Non-exclusive licenses for use, reuse and redistribution is one thing. But
there are also discussions on the format of the data. Does that matter for
the 'openess' of data? E.g. I post all my documents in the proprietary CAD
online. You need to buy the software to use and even reuse it. Is this open
data? In my opinion yes, but not grade-A open.

Also I see discussions on the mode of access. We had a discussion in the
DRIVER community where European libraries provide open access to the
metadata and full-text of research papers online. There are several projects
to create databases out of the metadata, so far so good. But when these
projects started to harvest all the full-text documents the university
repositories started to complain about high system load, decreasing
statistics, etc. In effect some started to block harvesters giving access to
the data. The same question came up by Peter-Murray Rust on the open
bibliography list where databases claim to provide open data, but only
provide at max XYZ number of queries per day. Is this open data? In my
opinion maybe, but not grade-A open. 

[Btw this touches Marc's discussion but I think this is of a different type:
"A provides data only to B when B can provide a service X (statistics) to A"
this looks like a kind of exclusive contract between A and B]

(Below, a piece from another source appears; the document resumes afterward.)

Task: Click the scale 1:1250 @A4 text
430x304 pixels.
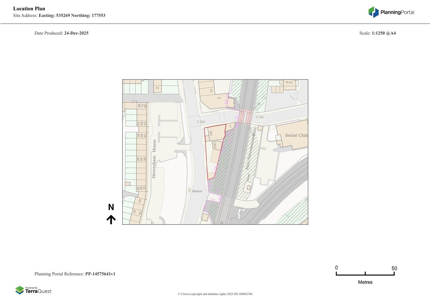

As another example: I see projects in the open source community where
vendors claim to provide open source, but hide or obscure access to it. The
tools are open for use, reuse and redistribution but are in some way hidden
from the world. Is this open source? In my opinion arguably. You miss the
public publishing aspect.

Another discussion can be on hiding or obscuring some parts of the data.
E.g. when I publish datasets where some functionality is deliberately
switched off (encrypted, watermarked, password protected) like a kind of
'shareware' for data. In many cases the data is not immediately human
interpretable (like for plain text). You need an interpreter (software tool)
or the executing environment to provide human access. If the instructions in
the data that has to be interpreted prohibit some use/reuse, is this open
data? Well this depends.

We will find and see hopefully more of these discussions here on the list. I
think we all have a clear idea what 'open' means, but things can be quite
subtle.

Patrick
________________________________________
From: okfn-be-bounces at lists.okfn.org [okfn-be-bounces at lists.okfn.org] On
Behalf Of Pieter Colpaert [pieter.colpaert at gmail.com]
Sent: Saturday, December 10, 2011 12:20 PM
To: okfn-be at lists.okfn.org
Subject: Re: [okfn-be] okfn-be Digest, Vol 3, Issue 7

The definition by OKFN uk:

?A piece of content or data is open if anyone is free to use, reuse, and
redistribute it - subject only, at most, to the requirement to attribute and
share-alike?

Pieter

On 12/08/2011 05:49 PM, Bart Van Loon wrote:

It was Thu Dec 08 at 02:43PM when Patrick Hochstenbach wrote:


Is there a good definition of what 'open' means in 'open data'? In the
library world we know the 'public domain' which is free of copyright and
there is 'open access' where there is still copyright but you have a quite
non-restrictive license for re-use.



I'm not familiar with definitions of `open' in this context, but I think
it's similar to the `free' in `free software'.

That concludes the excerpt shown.